The forum is a collaboration between 11 major international funders of cardiovascular clinical research with the goal of speeding up progress in preventing, diagnosing and treating the world’s biggest killers. At the end of the five-year research challenge, Devlin hopes there will be more understanding of women’s heart health.
“We’re trying to improve care for women presenting with suspected and diagnosed cardiac problems,” he says.
“There’s a misconception that heart disease affects only men. I think it is something that we do urgently need to correct, not just in New Zealand, but around the world. We’ve actually got to do better here.”
Earle says her goal is simple: to improve outcomes for women, “especially young women who are often juggling career and family and who then have a heart attack out of the blue. At the moment, their outcomes are so much worse than men. And it’s not fair.”
As for Susan McIntyre, a decade on from her big health scare, she encourages other women to speak up and be proactive about their health.
“If I knew [back then] what I know now, I would have had a full health check at 40. And, of course, that’s a privilege to be able to consider … but if you can, that’s what I’d do.
“And don’t be scared to go to the doctor; don’t just put up with stuff. Because you just don’t know.”
The Gender Pain Gap
One of the reasons for women faring worse when they have heart issues is gender bias.
It’s well established from research that women’s pain is more likely to be minimised or dismissed by health professionals; that includes when the pain is from life-threatening causes.
A University of Maryland study in 2001 found while women experience and report more frequent and greater bouts of pain, they are less likely than men to get effective treatment. Authors Diane Hoffmann and Anita Tarzian concluded there were gender-based biases about women’s pain experiences.

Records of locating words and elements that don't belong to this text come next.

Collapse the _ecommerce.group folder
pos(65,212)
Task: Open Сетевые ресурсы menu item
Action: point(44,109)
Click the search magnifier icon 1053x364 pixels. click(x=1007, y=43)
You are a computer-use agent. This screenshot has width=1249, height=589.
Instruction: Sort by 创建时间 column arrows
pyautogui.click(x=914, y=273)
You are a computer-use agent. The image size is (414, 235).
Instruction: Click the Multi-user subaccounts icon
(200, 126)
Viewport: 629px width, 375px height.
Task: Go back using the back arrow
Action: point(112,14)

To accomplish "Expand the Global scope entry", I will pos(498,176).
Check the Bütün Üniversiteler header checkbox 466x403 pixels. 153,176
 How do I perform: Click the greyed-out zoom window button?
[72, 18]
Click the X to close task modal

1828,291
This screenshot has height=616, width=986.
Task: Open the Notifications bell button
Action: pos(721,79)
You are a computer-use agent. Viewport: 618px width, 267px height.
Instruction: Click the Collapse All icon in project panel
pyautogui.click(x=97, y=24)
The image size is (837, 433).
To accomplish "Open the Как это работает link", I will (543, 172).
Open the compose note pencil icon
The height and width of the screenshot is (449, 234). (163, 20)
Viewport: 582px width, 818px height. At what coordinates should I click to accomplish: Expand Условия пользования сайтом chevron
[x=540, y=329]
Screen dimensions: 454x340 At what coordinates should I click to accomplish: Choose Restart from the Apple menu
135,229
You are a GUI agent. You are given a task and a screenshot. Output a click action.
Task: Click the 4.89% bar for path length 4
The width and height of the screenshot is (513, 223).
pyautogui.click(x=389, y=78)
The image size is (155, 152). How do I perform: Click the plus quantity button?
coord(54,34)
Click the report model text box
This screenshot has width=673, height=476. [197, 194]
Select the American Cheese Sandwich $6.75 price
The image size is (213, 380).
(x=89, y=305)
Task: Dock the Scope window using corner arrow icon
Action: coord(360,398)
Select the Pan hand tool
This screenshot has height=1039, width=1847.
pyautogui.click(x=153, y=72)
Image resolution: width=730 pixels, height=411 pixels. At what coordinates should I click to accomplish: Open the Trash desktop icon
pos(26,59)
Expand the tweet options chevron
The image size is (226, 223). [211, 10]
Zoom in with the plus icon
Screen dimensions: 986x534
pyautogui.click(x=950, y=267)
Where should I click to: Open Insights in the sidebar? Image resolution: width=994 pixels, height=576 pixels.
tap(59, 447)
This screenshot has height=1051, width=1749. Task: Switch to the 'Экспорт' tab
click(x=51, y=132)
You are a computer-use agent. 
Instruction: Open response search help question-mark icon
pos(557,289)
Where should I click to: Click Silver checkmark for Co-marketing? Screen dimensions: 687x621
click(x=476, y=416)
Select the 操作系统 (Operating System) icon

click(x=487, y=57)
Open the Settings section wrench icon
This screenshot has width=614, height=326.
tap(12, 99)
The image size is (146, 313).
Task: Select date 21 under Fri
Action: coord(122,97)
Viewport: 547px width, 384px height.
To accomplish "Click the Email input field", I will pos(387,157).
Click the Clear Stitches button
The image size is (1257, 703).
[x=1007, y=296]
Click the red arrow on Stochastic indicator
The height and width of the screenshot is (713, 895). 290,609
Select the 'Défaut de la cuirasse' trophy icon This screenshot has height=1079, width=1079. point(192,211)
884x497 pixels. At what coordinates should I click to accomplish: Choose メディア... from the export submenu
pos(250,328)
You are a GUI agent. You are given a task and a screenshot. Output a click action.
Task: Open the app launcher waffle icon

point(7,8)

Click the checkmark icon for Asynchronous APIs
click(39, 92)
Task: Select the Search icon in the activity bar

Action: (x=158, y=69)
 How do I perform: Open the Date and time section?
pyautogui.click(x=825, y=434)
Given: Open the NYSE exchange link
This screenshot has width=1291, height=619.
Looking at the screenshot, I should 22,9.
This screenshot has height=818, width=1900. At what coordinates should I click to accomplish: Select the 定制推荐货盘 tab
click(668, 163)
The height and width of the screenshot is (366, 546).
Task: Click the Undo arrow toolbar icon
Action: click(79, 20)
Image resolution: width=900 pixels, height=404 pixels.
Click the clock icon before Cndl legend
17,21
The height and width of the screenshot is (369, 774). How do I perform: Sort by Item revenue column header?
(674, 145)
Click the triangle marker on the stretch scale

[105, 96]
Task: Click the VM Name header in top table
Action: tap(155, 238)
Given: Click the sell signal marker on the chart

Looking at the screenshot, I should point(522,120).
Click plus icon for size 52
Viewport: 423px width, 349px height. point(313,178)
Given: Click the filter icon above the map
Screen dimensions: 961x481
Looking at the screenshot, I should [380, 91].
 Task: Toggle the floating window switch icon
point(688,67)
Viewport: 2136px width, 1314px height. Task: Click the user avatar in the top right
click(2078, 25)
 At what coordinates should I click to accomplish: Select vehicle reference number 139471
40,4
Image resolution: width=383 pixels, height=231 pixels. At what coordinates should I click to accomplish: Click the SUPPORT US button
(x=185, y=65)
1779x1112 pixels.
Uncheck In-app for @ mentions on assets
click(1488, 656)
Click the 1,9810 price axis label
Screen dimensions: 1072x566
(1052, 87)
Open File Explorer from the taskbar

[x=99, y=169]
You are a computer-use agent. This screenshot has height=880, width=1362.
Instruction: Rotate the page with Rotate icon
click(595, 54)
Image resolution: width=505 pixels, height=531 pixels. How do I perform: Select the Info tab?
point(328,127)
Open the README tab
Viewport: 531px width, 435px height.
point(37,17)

The evidence for heart disease shows women are less likely than men to have positive treatment outcomes for chronic conditions such as angina and musculoskeletal pain. A 2018 British Medical Journal study found that in England and Wales, the poorer-quality care women received compared with men after a heart attack was to blame for 8243 preventable deaths from 2003-13.
With heart attacks, researcher Nikki Earle says women’s different biology and gender bias are at play.
“Bias is both in women not recognising they could be having a heart attack – so they delay in seeking care – and then delays when they get to hospital: delays in treatment and the lower use of guideline-recommended therapies.”
A Canadian study showed doctors were four times more likely to recommend a knee replacement for a man than a woman with the same knee injury. Women with endometriosis – and often in severe pain – take an average of nine years to receive a diagnosis.
Gender stereotypes inform unconscious bias in doctors, too. That includes the belief that women have more tolerance to pain because it’s built into menstruation and childbirth, and that women’s pain is more likely to be psychologically driven – “all in her head”.
A small study by University of Rhode Island researcher Karen Calderone found women were half as likely as men to receive painkillers after coronary bypass surgery because their complaints were not taken as seriously.
Some studies have also found that women in pain are more likely than men to be prescribed sedatives rather than pain medication.